Among the entries that follow, find the lines containing the string "agent" and copy them.

------------------------------------------------------------

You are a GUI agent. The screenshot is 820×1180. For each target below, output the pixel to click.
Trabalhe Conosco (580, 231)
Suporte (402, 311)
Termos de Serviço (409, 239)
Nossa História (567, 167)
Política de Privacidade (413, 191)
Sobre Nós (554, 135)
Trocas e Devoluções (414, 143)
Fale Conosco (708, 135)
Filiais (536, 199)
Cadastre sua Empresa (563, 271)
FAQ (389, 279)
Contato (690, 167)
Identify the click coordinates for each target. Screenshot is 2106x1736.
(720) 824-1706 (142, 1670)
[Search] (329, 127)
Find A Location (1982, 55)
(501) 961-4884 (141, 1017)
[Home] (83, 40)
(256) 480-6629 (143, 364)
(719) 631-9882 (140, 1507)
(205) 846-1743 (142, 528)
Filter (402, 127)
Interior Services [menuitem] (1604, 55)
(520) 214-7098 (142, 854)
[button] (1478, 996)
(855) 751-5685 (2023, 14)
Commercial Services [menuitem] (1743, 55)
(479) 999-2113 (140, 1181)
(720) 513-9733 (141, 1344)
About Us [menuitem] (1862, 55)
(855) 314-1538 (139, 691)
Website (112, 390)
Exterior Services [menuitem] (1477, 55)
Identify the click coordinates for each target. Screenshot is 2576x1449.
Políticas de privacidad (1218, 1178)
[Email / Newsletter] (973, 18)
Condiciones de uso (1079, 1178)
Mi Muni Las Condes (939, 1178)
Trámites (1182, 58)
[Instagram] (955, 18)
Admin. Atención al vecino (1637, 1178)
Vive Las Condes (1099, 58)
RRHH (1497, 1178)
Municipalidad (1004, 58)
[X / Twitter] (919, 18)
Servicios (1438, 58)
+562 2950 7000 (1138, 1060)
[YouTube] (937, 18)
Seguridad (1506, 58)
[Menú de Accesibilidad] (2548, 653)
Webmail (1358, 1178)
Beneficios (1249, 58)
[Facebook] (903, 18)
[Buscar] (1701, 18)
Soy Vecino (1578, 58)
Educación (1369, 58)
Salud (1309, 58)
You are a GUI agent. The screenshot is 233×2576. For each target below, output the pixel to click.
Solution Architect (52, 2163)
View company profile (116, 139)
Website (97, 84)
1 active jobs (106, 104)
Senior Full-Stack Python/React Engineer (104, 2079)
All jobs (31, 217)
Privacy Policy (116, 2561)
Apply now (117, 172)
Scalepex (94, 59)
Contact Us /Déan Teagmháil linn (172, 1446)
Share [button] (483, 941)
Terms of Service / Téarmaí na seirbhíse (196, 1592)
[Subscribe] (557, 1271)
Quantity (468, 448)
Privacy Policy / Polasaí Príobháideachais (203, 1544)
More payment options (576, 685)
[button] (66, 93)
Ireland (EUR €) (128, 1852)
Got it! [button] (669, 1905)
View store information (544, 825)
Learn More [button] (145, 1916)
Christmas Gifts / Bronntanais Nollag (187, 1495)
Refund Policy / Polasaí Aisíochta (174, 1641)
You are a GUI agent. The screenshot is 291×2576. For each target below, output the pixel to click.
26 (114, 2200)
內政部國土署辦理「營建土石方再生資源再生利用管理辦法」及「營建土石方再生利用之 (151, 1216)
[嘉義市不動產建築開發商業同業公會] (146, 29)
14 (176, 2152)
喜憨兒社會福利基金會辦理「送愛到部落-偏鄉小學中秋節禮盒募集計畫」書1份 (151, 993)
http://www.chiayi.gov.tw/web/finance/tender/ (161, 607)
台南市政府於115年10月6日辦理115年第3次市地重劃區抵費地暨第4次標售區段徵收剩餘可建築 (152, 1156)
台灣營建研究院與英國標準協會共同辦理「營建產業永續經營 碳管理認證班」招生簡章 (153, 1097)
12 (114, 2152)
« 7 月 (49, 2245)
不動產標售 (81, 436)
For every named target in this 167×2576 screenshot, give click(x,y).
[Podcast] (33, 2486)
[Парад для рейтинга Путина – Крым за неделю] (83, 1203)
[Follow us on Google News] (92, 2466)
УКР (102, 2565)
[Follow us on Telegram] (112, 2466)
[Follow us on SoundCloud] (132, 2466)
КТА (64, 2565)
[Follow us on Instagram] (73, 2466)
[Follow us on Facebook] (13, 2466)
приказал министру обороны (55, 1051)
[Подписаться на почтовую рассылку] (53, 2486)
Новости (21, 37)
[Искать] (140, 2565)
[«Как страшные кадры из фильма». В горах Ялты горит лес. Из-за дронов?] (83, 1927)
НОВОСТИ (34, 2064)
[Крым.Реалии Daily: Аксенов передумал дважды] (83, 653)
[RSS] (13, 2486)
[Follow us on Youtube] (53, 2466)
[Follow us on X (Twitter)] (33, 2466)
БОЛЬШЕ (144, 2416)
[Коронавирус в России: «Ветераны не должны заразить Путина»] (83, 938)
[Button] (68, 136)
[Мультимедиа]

------------------------------------------------------------

» **RESPONSE BELOW**
You are a GUI agent. The screenshot is 820×1180. For each target below, output the pixel to click.
You are a GUI agent. The screenshot is 233×2576. For each target below, output the pixel to click.
You are a GUI agent. The screenshot is 291×2576. For each target below, output the pixel to click.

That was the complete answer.